*TASK GOAL*. Rewrite the data below, replacing "At what coordinates should I click to accomplish" with "Which point should I click to accomplish" everywhere it appears and leaving everything else the same.

[A block of data]
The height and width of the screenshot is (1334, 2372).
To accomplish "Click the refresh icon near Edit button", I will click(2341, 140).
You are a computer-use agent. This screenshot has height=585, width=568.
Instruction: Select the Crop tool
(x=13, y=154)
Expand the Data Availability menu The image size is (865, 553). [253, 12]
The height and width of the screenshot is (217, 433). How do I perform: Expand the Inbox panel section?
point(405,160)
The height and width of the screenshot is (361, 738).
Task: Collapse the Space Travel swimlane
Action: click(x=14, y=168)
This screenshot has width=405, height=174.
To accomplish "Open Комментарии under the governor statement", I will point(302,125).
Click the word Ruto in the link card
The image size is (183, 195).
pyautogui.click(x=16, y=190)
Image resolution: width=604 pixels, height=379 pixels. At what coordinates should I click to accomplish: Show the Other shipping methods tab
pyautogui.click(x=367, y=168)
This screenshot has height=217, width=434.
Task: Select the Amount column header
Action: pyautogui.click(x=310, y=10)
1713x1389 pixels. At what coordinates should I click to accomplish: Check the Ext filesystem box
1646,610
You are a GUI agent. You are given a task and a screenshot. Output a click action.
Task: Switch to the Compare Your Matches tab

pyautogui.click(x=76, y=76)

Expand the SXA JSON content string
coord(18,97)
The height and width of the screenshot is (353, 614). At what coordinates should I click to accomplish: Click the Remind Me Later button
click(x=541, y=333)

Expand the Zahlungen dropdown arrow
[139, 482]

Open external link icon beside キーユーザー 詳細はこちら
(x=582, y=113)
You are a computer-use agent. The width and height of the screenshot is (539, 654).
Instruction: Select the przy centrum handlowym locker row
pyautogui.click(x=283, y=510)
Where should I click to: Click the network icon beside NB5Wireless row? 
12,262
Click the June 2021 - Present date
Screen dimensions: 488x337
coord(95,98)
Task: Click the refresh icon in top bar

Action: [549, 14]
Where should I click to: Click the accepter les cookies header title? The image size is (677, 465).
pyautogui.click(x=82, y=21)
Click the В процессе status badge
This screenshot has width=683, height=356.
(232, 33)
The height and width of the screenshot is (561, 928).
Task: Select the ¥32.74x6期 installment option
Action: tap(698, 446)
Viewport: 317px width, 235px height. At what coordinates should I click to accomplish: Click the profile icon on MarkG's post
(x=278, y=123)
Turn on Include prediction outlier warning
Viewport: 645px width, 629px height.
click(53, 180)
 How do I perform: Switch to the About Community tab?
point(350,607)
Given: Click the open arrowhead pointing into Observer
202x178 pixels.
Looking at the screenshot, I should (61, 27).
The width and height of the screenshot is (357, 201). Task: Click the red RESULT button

*RESPONSE BELOW*.
The height and width of the screenshot is (1334, 2372).
To accomplish "Click the refresh icon near Edit button", I will click(2341, 140).
You are a computer-use agent. This screenshot has height=585, width=568.
Instruction: Select the Crop tool
(x=13, y=154)
Expand the Data Availability menu The image size is (865, 553). [253, 12]
The height and width of the screenshot is (217, 433). How do I perform: Expand the Inbox panel section?
point(405,160)
The height and width of the screenshot is (361, 738).
Task: Collapse the Space Travel swimlane
Action: click(x=14, y=168)
This screenshot has width=405, height=174.
To accomplish "Open Комментарии under the governor statement", I will point(302,125).
Click the word Ruto in the link card
The image size is (183, 195).
pyautogui.click(x=16, y=190)
Image resolution: width=604 pixels, height=379 pixels. Which point should I click to accomplish: Show the Other shipping methods tab
pyautogui.click(x=367, y=168)
This screenshot has height=217, width=434.
Task: Select the Amount column header
Action: pyautogui.click(x=310, y=10)
1713x1389 pixels. Which point should I click to accomplish: Check the Ext filesystem box
1646,610
You are a GUI agent. You are given a task and a screenshot. Output a click action.
Task: Switch to the Compare Your Matches tab

pyautogui.click(x=76, y=76)

Expand the SXA JSON content string
coord(18,97)
The height and width of the screenshot is (353, 614). Which point should I click to accomplish: Click the Remind Me Later button
click(x=541, y=333)

Expand the Zahlungen dropdown arrow
[139, 482]

Open external link icon beside キーユーザー 詳細はこちら
(x=582, y=113)
You are a computer-use agent. The width and height of the screenshot is (539, 654).
Instruction: Select the przy centrum handlowym locker row
pyautogui.click(x=283, y=510)
Where should I click to: Click the network icon beside NB5Wireless row? 
12,262
Click the June 2021 - Present date
Screen dimensions: 488x337
coord(95,98)
Task: Click the refresh icon in top bar

Action: [549, 14]
Where should I click to: Click the accepter les cookies header title? The image size is (677, 465).
pyautogui.click(x=82, y=21)
Click the В процессе status badge
This screenshot has width=683, height=356.
(232, 33)
The height and width of the screenshot is (561, 928).
Task: Select the ¥32.74x6期 installment option
Action: tap(698, 446)
Viewport: 317px width, 235px height. Which point should I click to accomplish: Click the profile icon on MarkG's post
(x=278, y=123)
Turn on Include prediction outlier warning
Viewport: 645px width, 629px height.
click(53, 180)
 How do I perform: Switch to the About Community tab?
point(350,607)
Given: Click the open arrowhead pointing into Observer
202x178 pixels.
Looking at the screenshot, I should (61, 27).
The width and height of the screenshot is (357, 201). Task: Click the red RESULT button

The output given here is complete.